== Provided material ==
-- BEGIN --
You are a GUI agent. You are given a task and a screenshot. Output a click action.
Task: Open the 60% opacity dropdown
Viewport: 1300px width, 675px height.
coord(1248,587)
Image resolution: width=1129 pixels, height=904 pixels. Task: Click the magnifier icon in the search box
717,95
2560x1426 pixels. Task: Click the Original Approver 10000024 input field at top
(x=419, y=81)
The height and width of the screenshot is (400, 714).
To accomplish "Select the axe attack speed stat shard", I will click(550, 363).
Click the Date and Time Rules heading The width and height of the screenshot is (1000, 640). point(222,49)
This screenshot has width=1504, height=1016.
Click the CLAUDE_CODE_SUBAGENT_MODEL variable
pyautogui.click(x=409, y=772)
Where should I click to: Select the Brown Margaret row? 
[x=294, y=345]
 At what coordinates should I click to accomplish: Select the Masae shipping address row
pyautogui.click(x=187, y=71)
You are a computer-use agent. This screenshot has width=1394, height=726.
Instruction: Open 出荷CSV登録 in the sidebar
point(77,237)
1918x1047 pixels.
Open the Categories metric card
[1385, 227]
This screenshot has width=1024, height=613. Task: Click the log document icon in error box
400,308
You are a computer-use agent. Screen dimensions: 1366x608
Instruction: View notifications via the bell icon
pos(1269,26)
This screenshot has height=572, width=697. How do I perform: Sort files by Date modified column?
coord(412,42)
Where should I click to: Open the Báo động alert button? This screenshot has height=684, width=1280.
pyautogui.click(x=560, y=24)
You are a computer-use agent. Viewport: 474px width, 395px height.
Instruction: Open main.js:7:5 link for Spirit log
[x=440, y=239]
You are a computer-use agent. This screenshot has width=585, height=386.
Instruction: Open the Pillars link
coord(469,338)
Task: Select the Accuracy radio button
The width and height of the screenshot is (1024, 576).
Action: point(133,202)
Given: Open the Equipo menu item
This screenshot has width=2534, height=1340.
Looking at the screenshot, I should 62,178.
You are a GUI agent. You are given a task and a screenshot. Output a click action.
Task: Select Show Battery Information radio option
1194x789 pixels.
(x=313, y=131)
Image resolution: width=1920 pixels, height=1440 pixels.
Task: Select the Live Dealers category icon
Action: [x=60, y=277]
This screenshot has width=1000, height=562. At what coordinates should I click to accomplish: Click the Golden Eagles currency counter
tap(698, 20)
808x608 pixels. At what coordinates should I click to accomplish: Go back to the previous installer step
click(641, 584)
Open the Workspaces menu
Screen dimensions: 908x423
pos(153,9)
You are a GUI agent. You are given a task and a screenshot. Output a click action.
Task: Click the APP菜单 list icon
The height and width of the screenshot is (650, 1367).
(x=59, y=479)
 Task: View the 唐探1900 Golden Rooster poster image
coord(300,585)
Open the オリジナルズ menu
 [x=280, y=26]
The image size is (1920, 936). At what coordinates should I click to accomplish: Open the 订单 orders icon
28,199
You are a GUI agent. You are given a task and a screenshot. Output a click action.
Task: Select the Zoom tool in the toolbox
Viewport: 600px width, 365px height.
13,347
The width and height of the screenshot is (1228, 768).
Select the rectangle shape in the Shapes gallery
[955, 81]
-- END --
== Aim of the exercise ==
Count the lines in the entries above that contain the string "This", and give only the number.

== Reply ==
8